De vanuit het Amsterdamse en Haarlemse parket aangeboden relevante informatie werd bestudeerd en aldaar besproken.
Drie maal vond een uitgebreid gesprek plaats tussen leden van de teamleiding en leden van de korpsleiding Kennemerland (juni en december 1995) Hierbij werd overigens slechts zeer terughoudend informatie over het verloop van het rijksrecherche-onderzoek verschaft.
In die gesprekken en enige telefonische gesprekken met de Haarlemse HOVJ bleek de teamleiding dat de korpsleiding en de HOVJ het de Procureurs Generaal zeer kwalijk namen dat zij niet tussentijds over de voortgang van het onderzoek werden geïnformeerd.

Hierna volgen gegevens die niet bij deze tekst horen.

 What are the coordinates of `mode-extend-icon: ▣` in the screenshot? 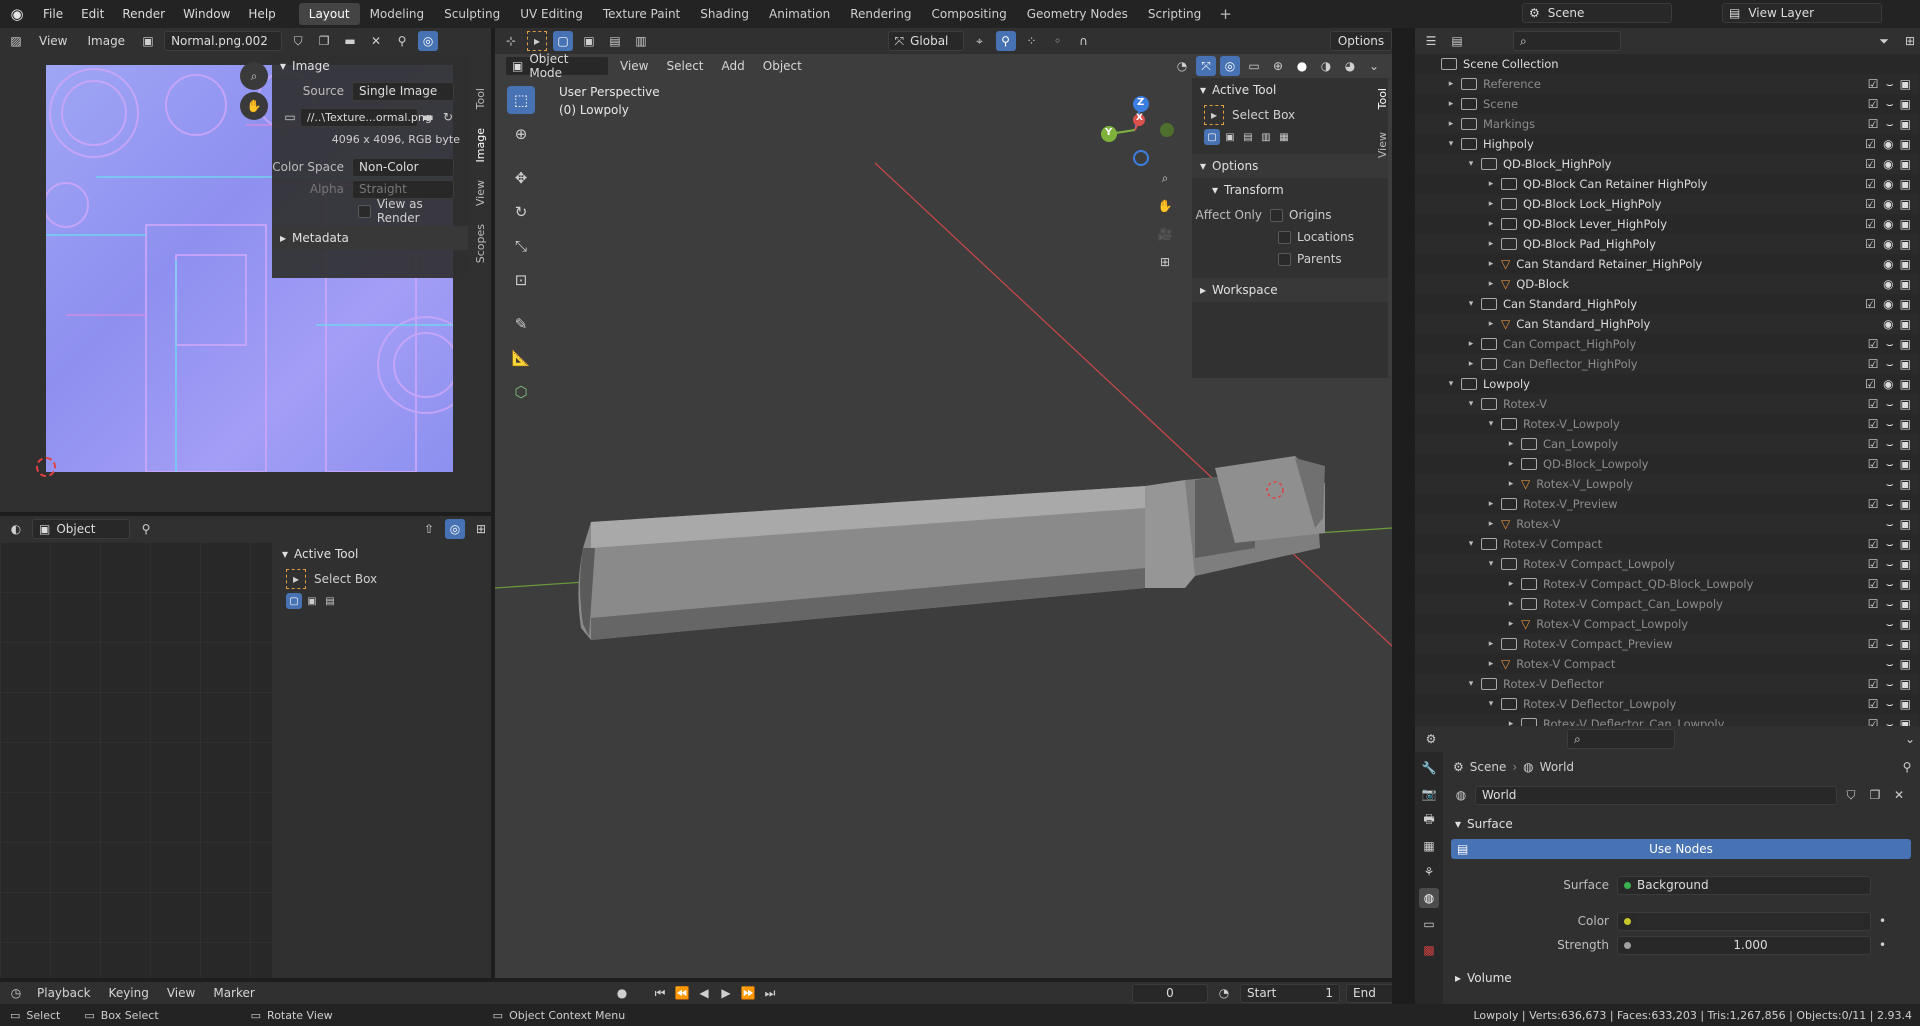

Intern overleg: Wekelijks vond een teambriefing plaats op maandagochtend. Datzelfde gold voor het teamleidingoverleg op woensdag. Daarnaast werd enkele malen met het team uitgebreidere samenkomsten belegd om de beschikbare informatie gezamenlijk te analyseren. Ook de teamleiding hield enkele malen dergelijke bijeenkomsten.